The MariaDB Server community develops:

  • MariaDB plc codes vector index creation and search
  • MariaDB plc codes other central infrastructure
  • Numerous big tech industry players contribute developer resources and technical input: Amazon, Alibaba, Google, Microsoft, Automattic, PlanetScale, Acronis, Crayon, Wikimedia Foundation
  • Individual community contributors develop alternative search algorithms
  • Contributors work together in joint testing and benchmarking

Team

MariaDB Foundation

MariaDB Corporation

Contributors

Project Technical Description

The current plan:

  • Provide a VECTOR datatype.
  • Introduce a vector distance functions in MariaDB: VEC_DISTANCE(v1, v2) VEC_DISTANCE_COSINE(v1, v2)
  • Introduce a way to create indexes on vector columns CREATE VECTOR INDEX idx_name ON table (vector_column)
  • Syntax of the form:
    SELECT ... FROM table ORDER BY VEC_DISTANCE(column, constant) LIMIT n will produce the approximate nearest n vectors to constant, according to VEC_DISTANCE.

Why is vector similarity search needed?

Vector search is important for any application looking to build any AI features. The base use case is for finding relevant documents based on a free-form user query.
To understand how this works we need to define a few concepts:

Vector embedding
A vector embedding is a way to represent words, phrases, or documents as dense vectors of real numbers. Words or phrases with similar meanings or contexts will have similar vector representations.

Large Language Model (LLM) for Embeddings
Large Language Models (LLMs) are powerful neural network models trained on vast amounts of text data to learn the patterns, structures, and meanings of language and output vector embeddings.

Vector distances
Vector distances are measures used to quantify the similarity or dissimilarity between two vector embeddings.
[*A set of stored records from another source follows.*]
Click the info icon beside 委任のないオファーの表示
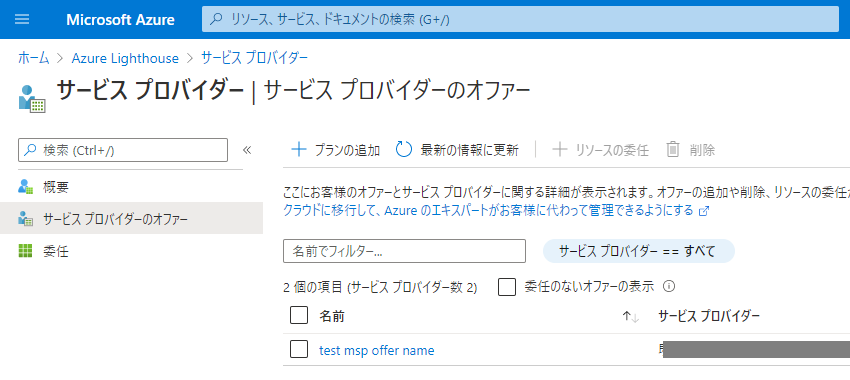This screenshot has width=850, height=380. pos(669,286)
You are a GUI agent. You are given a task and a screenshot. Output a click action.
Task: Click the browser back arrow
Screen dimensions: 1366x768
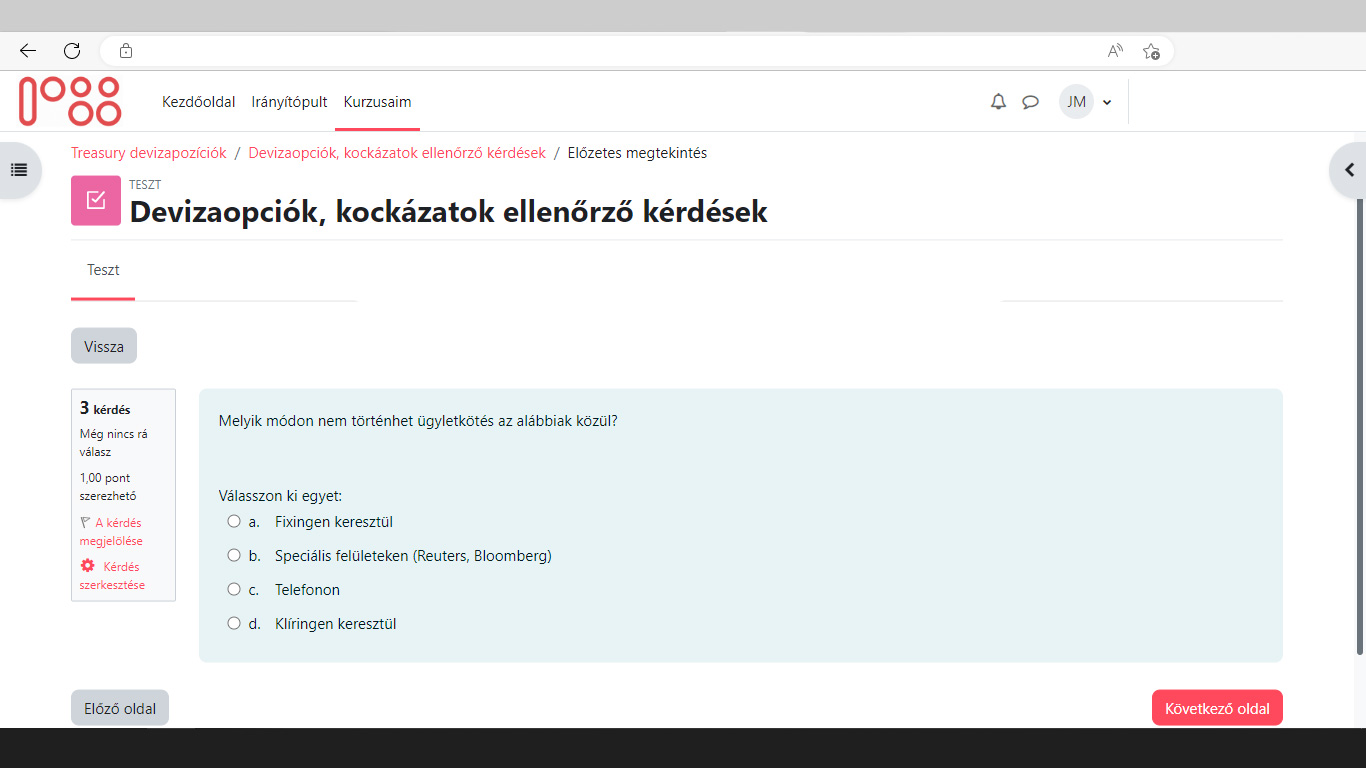[x=28, y=51]
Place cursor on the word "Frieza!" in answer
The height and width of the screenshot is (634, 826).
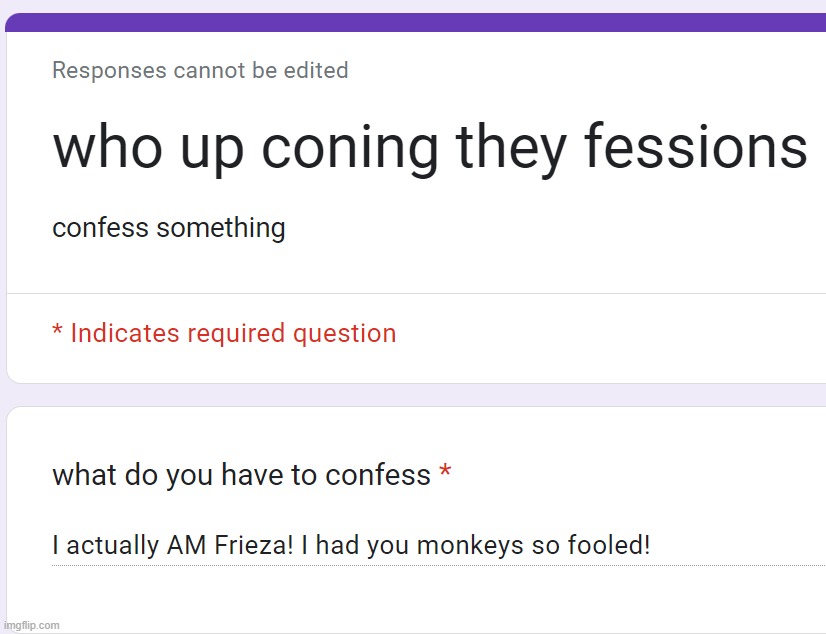pos(254,545)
Common used metric distances: cosine similarity, euclidean distance.

A thing to note, one can not mix-and-match embeddings from different models, because the key property of the embeddings generated is their distance in relation to each other. This distance will vary from model to model. Each model has its strengths and weaknesses and you will have to test out different strategies to see which one works best.

User experience

We’ll now assume we have a web store selling various consumer appliances. The simplest process to make use of Vector Embeddings to create an AI powered search feature:

  • For each product in the shop’s inventory, concatenate the product name and description and send it to an Embedding LLM to generate a vector embedding. Store the resulting Vector in the same row as the product, as an additional column.
  • Take user input as a string. Ex: “An espresso machine with a frother and a mill that can be connected to water mains directly and has a dedicated milk container.”
  • Run the user input through the same Embedding LLM to generate a vector embedding.
  • Retrieve the top 10 closest matches with an SQL query of the form:
SELECT name, description
FROM products p
ORDER BY VEC_DISTANCE(p.embedding,
                      Vec_FromString(<embedding-from-user-query>))
LIMIT 10

This project seeks to optimize the performance of the last query, by using approximate nearest neighbour search.